======== Extract provided ========
Heading South Again

Heading back to the Keys for our winter visit we stopped in St. Augustine for a break before driving the final leg of the trip. We are at a small beachfront hotel with a balcony overlooking Vilano beach. The sunrise was a thing of beauty and now I'm watching a sailboat hoist its main and run with the wind. Eyes closed, I feel the deck tilt starboard, hear only the wind as it blows through the rigging and feel the sun on my face. A sail can almost always cure what ails you.




After a genuine home cooked breakfast, we walked the beach, watching the tide go out. The word is pompano are running; ever optimistic fisher persons were busy setting up their beach rods. One can only wonder if the pompano got the same word.


When I booked two days in St. Augustine it was with the goal of seeing some of the historic sites but the press of people and cars was too much. This tree-lined street near the Ponce de Leon park was the nicest thing I saw.




On the subject of Ponce de Leon, the fact is he never came near St. Augustine, despite all the claims to the contrary. A summary of his activities vis a vis Florida follows:

"Contrary to what our school books taught us, Ponce did not discover Florida. Florida probably was first sighted by Portuguese navigators, or perhaps by the Cabots sailing from England. Either way, it started appearing on maps as early as 1500. By 1510, its distinctive peninsular shape had emerged clearly on maps in Europe. By 1513, when Ponce de Leon first arrived, so many Europeans had visited Florida that some Indians greeted him in Spanish.
======== Data extract ========
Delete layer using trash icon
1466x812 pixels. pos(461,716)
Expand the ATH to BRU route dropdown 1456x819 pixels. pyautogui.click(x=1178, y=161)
========
Write out the St. Augustine travel post in full, word for word. Rely on the St. Augustine travel post alone.

Heading South Again

Heading back to the Keys for our winter visit we stopped in St. Augustine for a break before driving the final leg of the trip. We are at a small beachfront hotel with a balcony overlooking Vilano beach. The sunrise was a thing of beauty and now I'm watching a sailboat hoist its main and run with the wind. Eyes closed, I feel the deck tilt starboard, hear only the wind as it blows through the rigging and feel the sun on my face. A sail can almost always cure what ails you.




After a genuine home cooked breakfast, we walked the beach, watching the tide go out. The word is pompano are running; ever optimistic fisher persons were busy setting up their beach rods. One can only wonder if the pompano got the same word.


When I booked two days in St. Augustine it was with the goal of seeing some of the historic sites but the press of people and cars was too much. This tree-lined street near the Ponce de Leon park was the nicest thing I saw.




On the subject of Ponce de Leon, the fact is he never came near St. Augustine, despite all the claims to the contrary. A summary of his activities vis a vis Florida follows:

"Contrary to what our school books taught us, Ponce did not discover Florida. Florida probably was first sighted by Portuguese navigators, or perhaps by the Cabots sailing from England. Either way, it started appearing on maps as early as 1500. By 1510, its distinctive peninsular shape had emerged clearly on maps in Europe. By 1513, when Ponce de Leon first arrived, so many Europeans had visited Florida that some Indians greeted him in Spanish.